Visit additional Tabor Communication Publications
HPC Matters is a joint blog consisting of contributors from the Tabor Communications team on their observations and insights into HPC matters.
April 10, 2009
Do you know what the saddest part is of Rackable’s attempt to acquire SGI’s assets out of bankruptcy for a paltry $25 million in cash? There would be very little effect on the HPC market as a result. Thanks to a cascading series of problems -- bad marketing, operational misfires, bad technology bets, and ordinary bad luck -- SGI didn’t have much left to lose.
It’s been a long ride down for SGI, and now that it’s finally over, it comes almost as a relief, like when a beloved relative who has been suffering in pain for years with a terminal disease, a mere shadow of former self, finally passes. It gives us one last chance to light candles, join hands, and remember an icon that once exemplified Silicon Valley greatness.
The industry is full of opinions on what went wrong with SGI, and I’ve got my stories too. Before becoming an HPC industry analyst, I worked at SGI myself for a little over six years in product management and product marketing roles in SGI’s server group.
When I joined Silicon Graphics in August 1997, the company appeared on the cover of BusinessWeek magazine. No, not that cover story. People remember SGI being anointed “the Gee-Whiz Company” by BusinessWeek in 1994, but some forget that the same publication announced the company’s downfall only three years later in “The Sad Saga of Silicon Graphics.” Marketing was to blame, along with reckless spending; that much was common knowledge. On both these points, I’d have to agree.
I didn’t witness the most reckless of spending myself -- Silicon Graphics’ final infamous Winterfest party, with its headliners, revelry, and raucous lip-synch contests, was just before my time -- but I can tell you what marketing was doing about our position in HPC. We were killing it as fast as ever we could.

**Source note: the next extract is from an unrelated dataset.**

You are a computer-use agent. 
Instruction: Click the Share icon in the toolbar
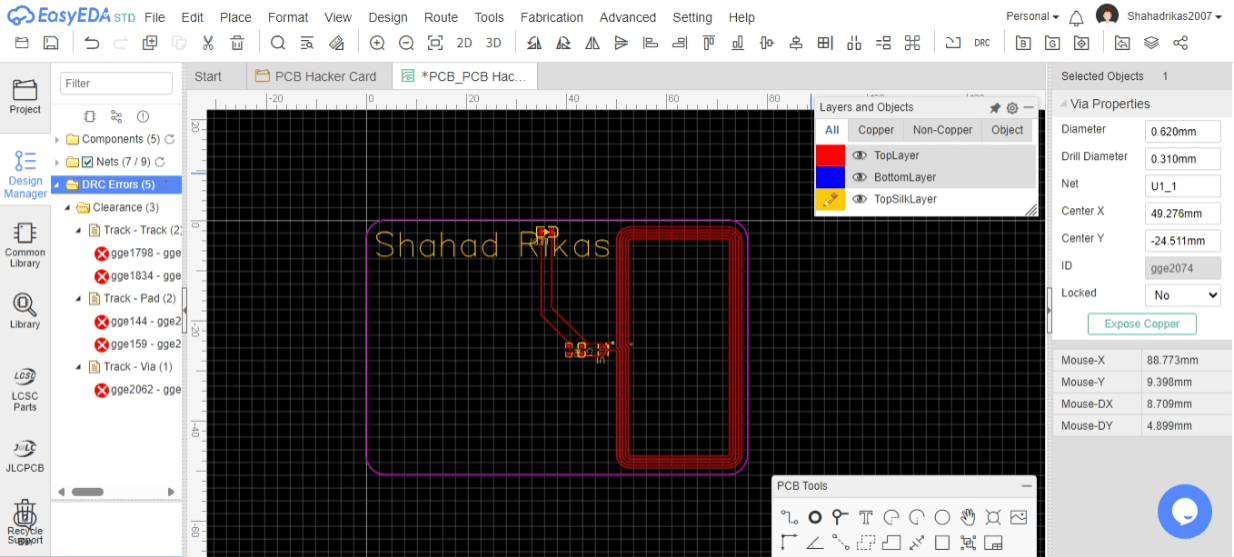(x=1180, y=43)

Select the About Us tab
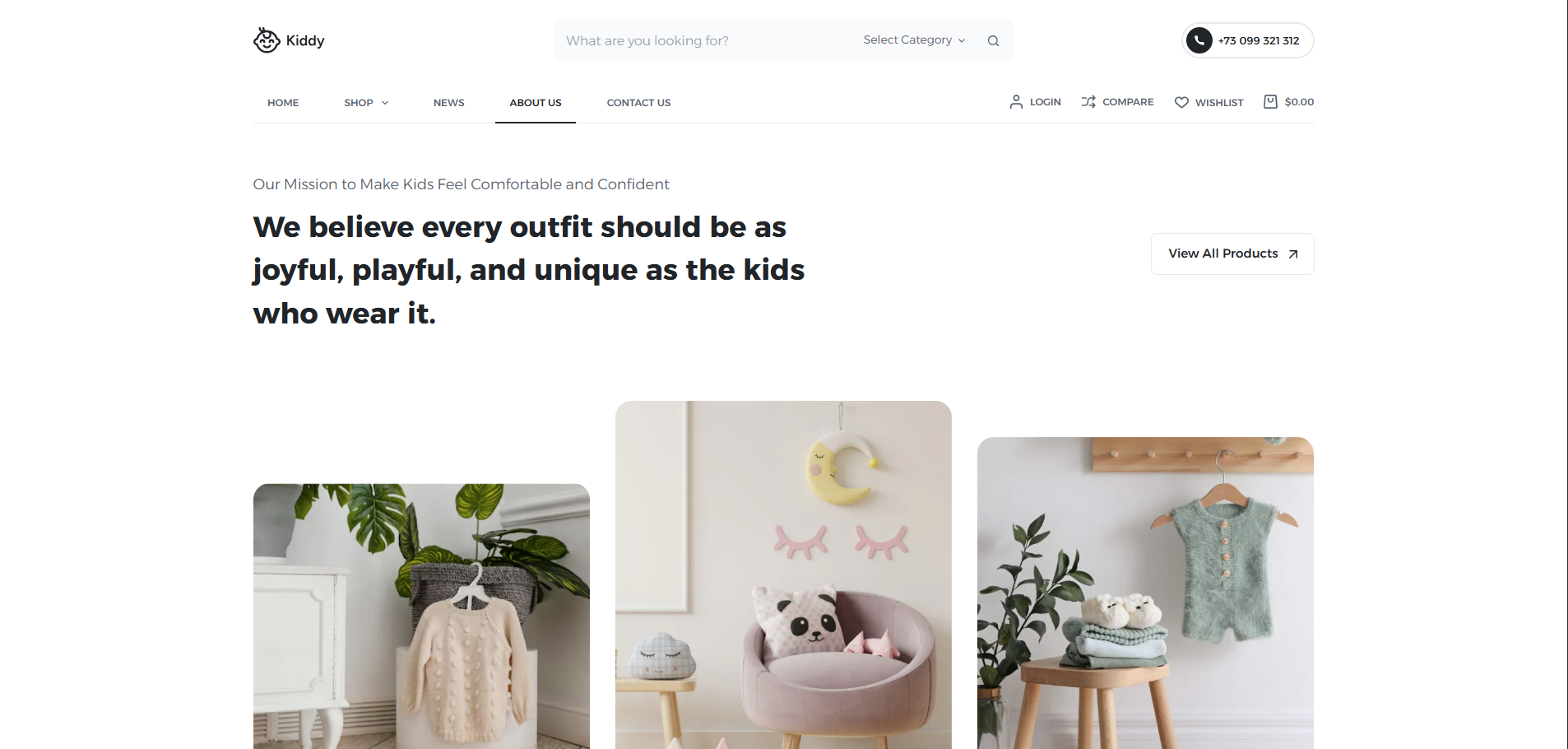(x=536, y=103)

Silicon Graphics’ technology leadership in workstations and servers was widely acknowledged, but our executive leadership suffered from a collective inferiority complex when compared to Sun, Silicon Graphics’ twin sister. (Both companies were founded in the same year, with neighboring headquarters, and they competed in several markets.) Sun was flying high with enterprise servers based on SPARC and Solaris, and we wanted to catch up. The training I was given that first summer directed me to assume, as an inalienable truth, that the market didn’t care about performance. We had to beat Sun with enterprise features, with an emphasis on RAS (reliability, availability, serviceability). I was the IRIX product manager at the time. I could probably still whiteboard the “Cellular IRIX” presentation for you.
You have to give CEO Ed McCracken credit; he wanted the company to be responsive to customer needs, and he listened to marketing. Marketing just blew it. We told engineering to back off on performance and give us RAS. We made “Sun Sucks” bandit videos and rewrote the marketing literature. Instead of taking on Alpha in HPC, we took on Solaris in enterprise. We were destined to fail.
Interestingly, one of the main platforms we competed against, the Sun Ultra Enterprise 10000, was based on technology we had sold to Sun. I’m in the minority opinion in that I don’t think we should have kept the technology for ourselves. I just think we should have gotten more money for it. Probably a lot more.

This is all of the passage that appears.